(Stored data entries)
------------------------------------------------

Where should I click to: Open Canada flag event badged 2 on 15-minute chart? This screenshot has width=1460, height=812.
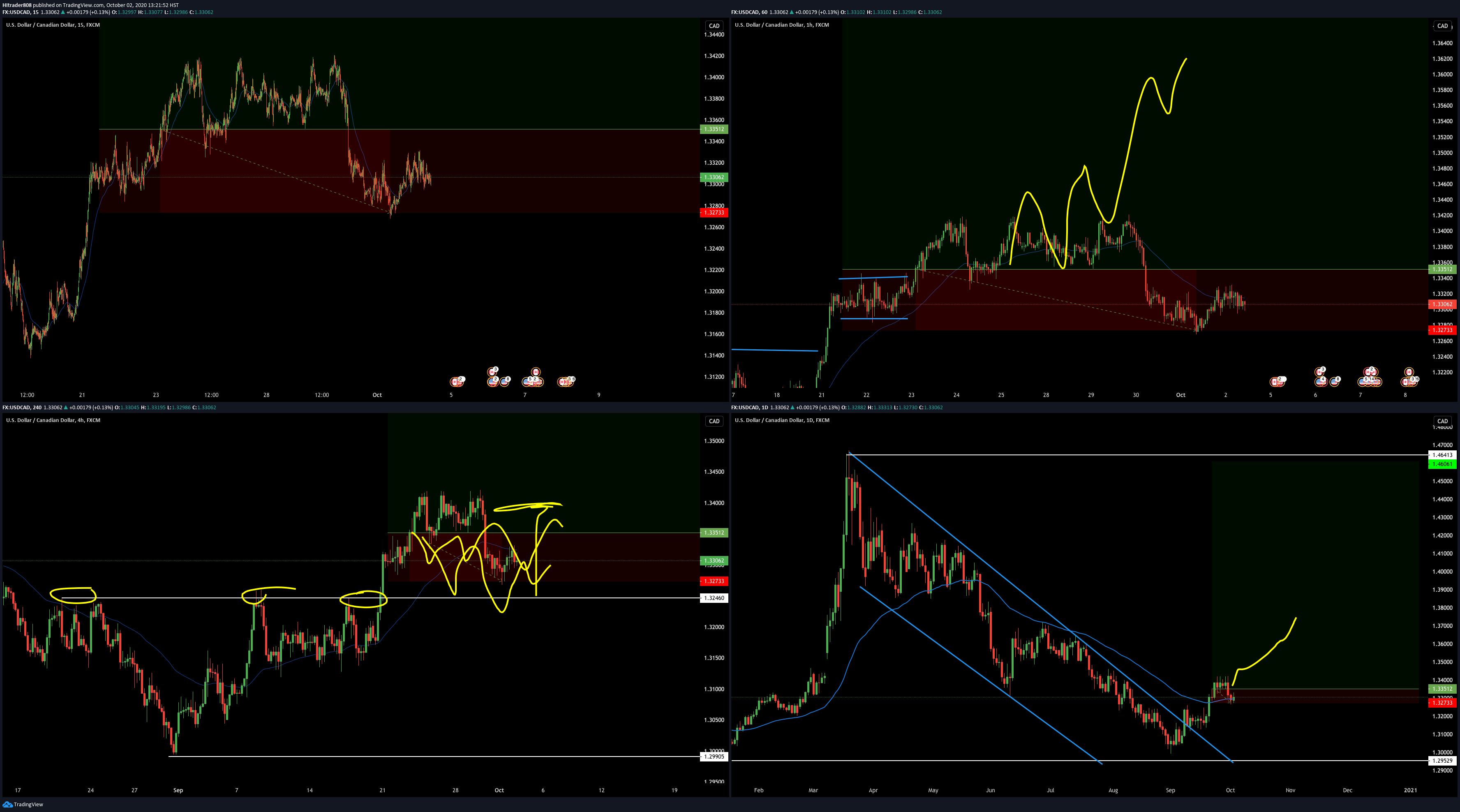455,382
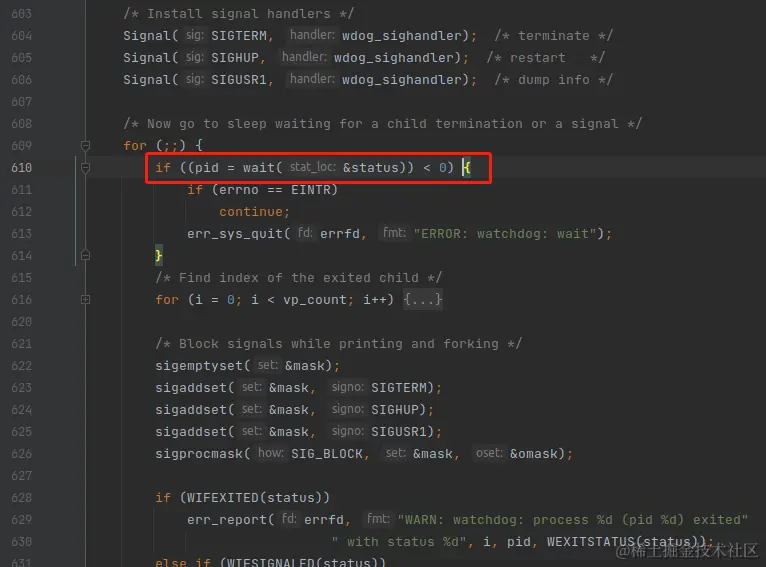Click the 'continue;' statement
Image resolution: width=766 pixels, height=567 pixels.
pos(255,211)
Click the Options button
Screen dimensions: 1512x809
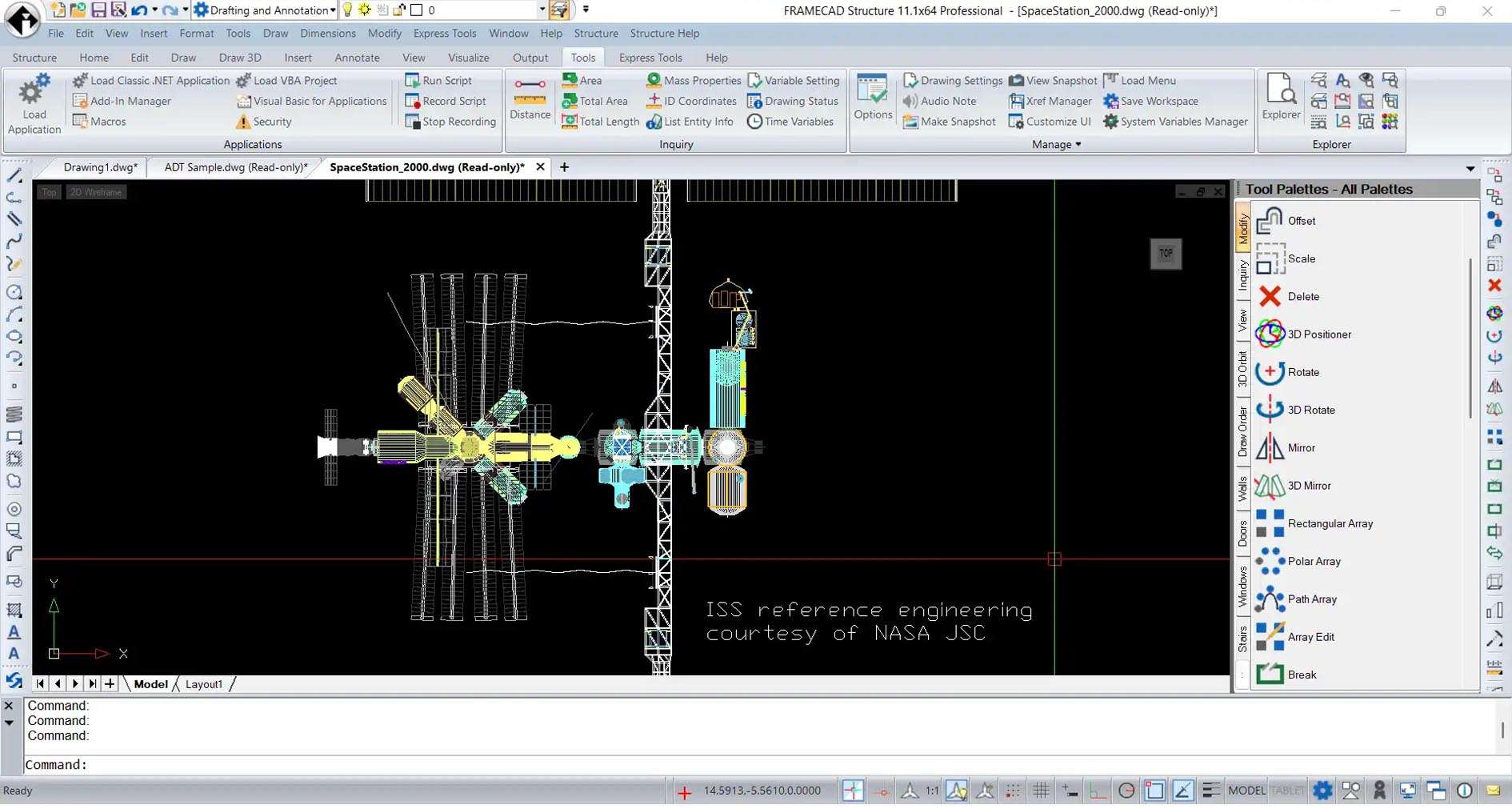tap(872, 98)
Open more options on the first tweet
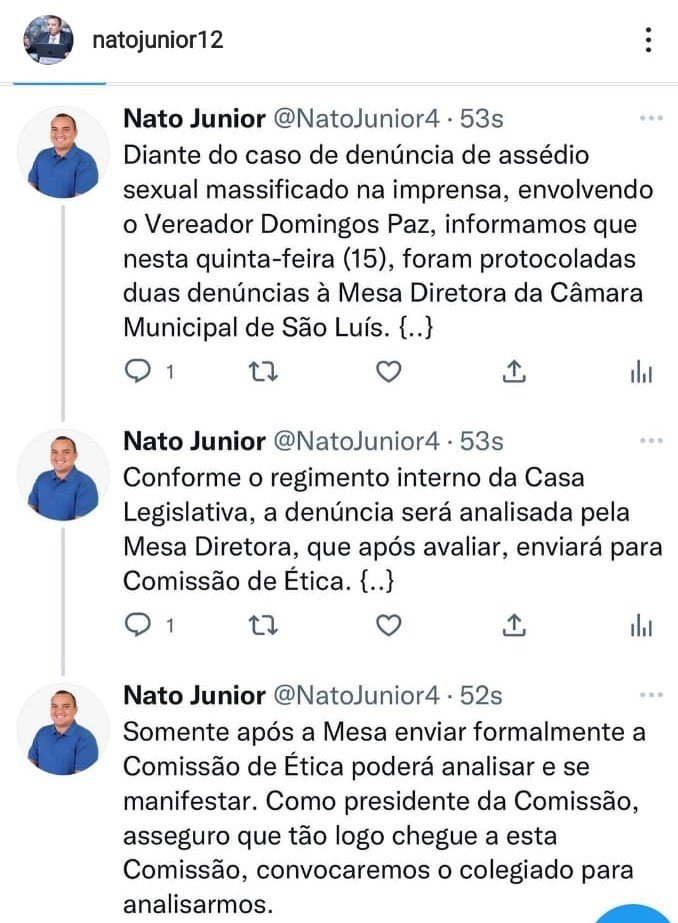 [x=651, y=118]
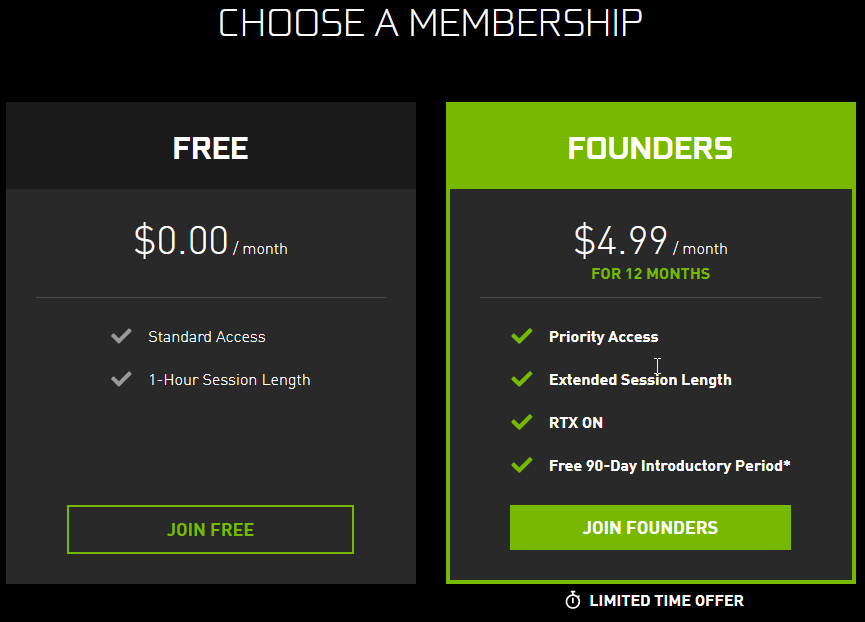Click the green checkmark beside Priority Access

(521, 337)
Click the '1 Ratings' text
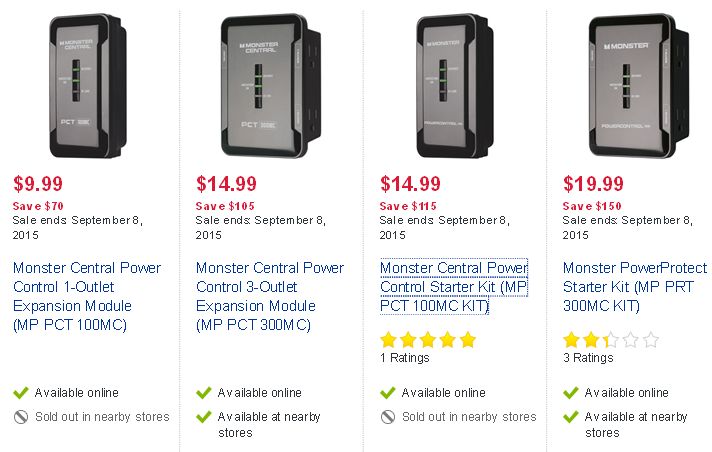The image size is (712, 452). click(x=405, y=358)
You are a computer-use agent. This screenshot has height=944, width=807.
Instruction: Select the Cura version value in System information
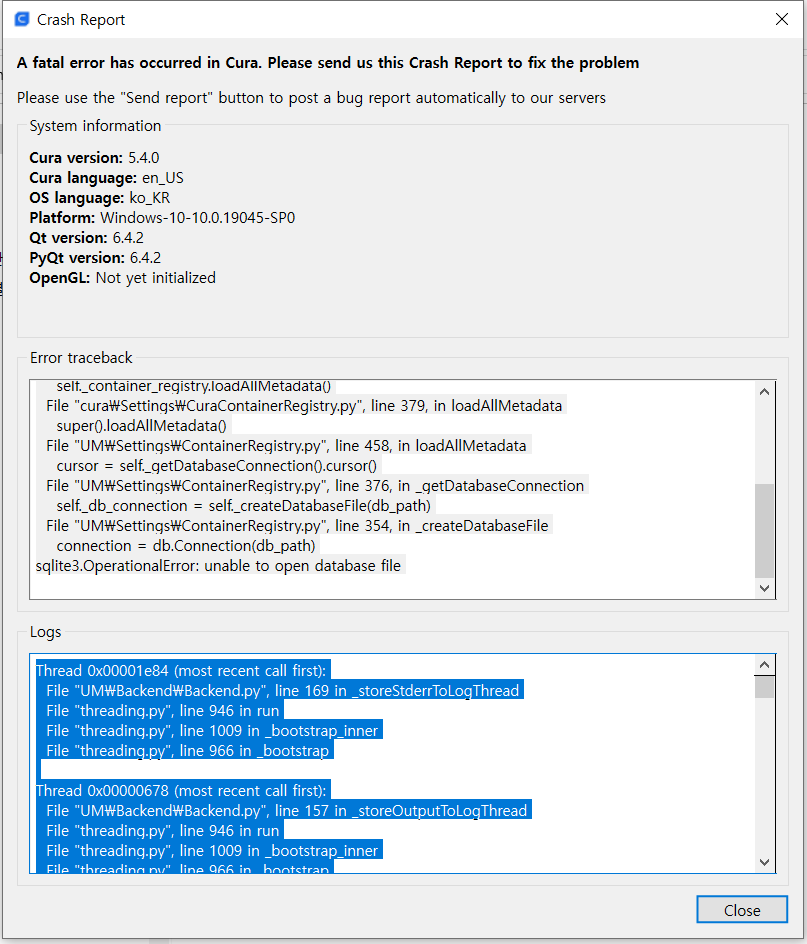pyautogui.click(x=141, y=157)
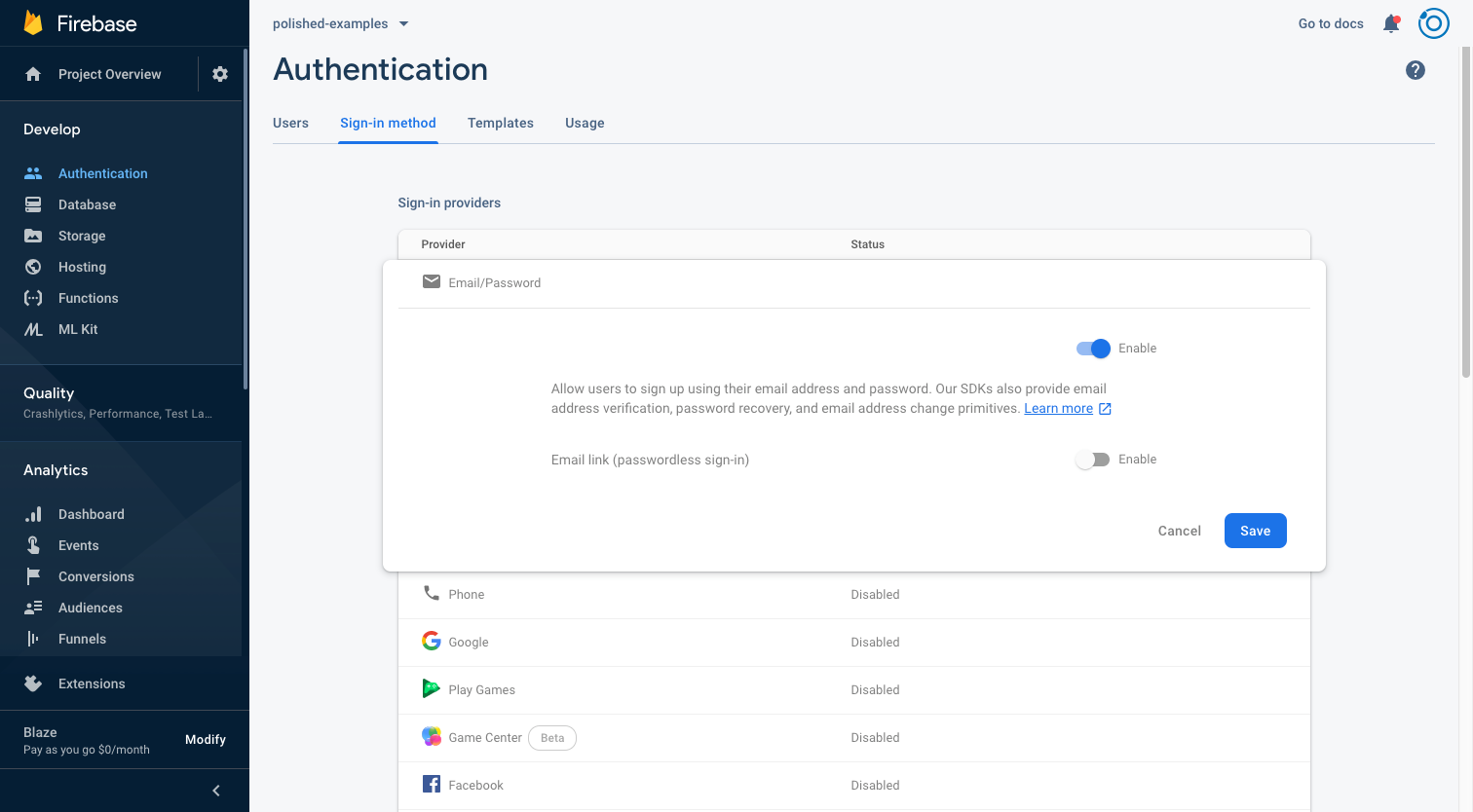The image size is (1473, 812).
Task: Disable the Email/Password enable toggle
Action: tap(1093, 349)
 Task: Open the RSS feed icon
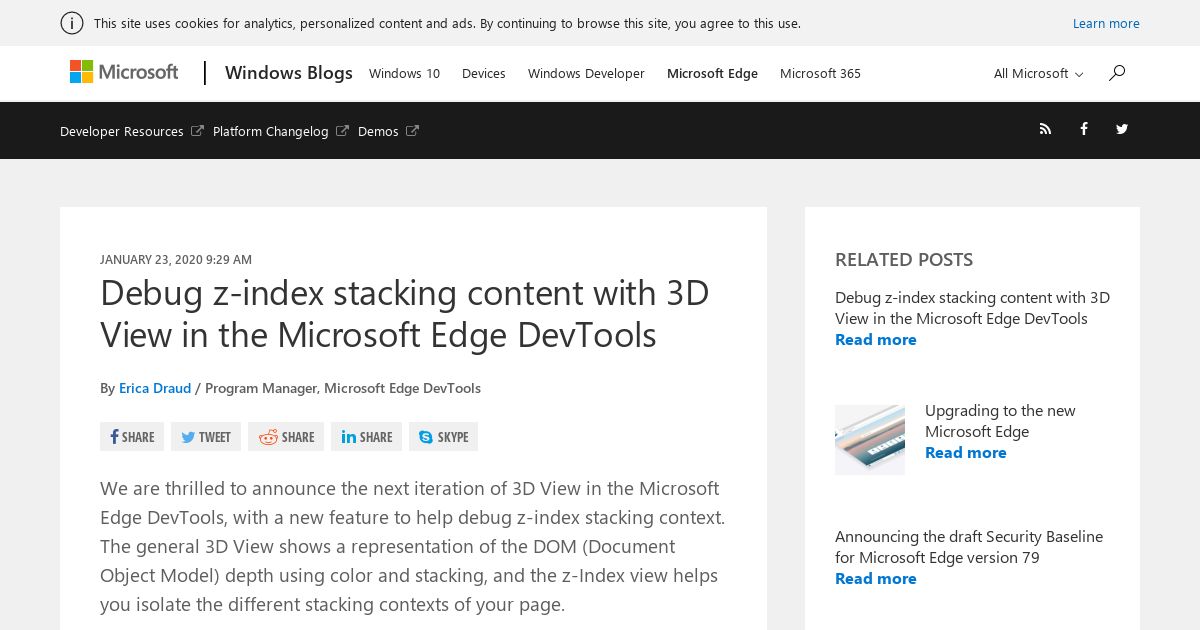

------------------------------------------------

# EXERCISE DETAILS
Reproduce all the entries above exactly. Include no images.

# WRITTEN ANSWER
Where should I click to: Open Canada flag event badged 2 on 15-minute chart? This screenshot has width=1460, height=812.
455,382
Click the 'continue;' statement
Image resolution: width=766 pixels, height=567 pixels.
pos(255,211)
Click the Options button
Screen dimensions: 1512x809
tap(872, 98)
Open more options on the first tweet
 [x=651, y=118]
Click the green checkmark beside Priority Access

(521, 337)
Click the '1 Ratings' text
The image size is (712, 452). click(x=405, y=358)
You are a computer-use agent. This screenshot has height=944, width=807.
Instruction: Select the Cura version value in System information
pyautogui.click(x=141, y=157)
The image size is (1473, 812).
Task: Disable the Email/Password enable toggle
Action: tap(1093, 349)
 Task: Open the RSS feed icon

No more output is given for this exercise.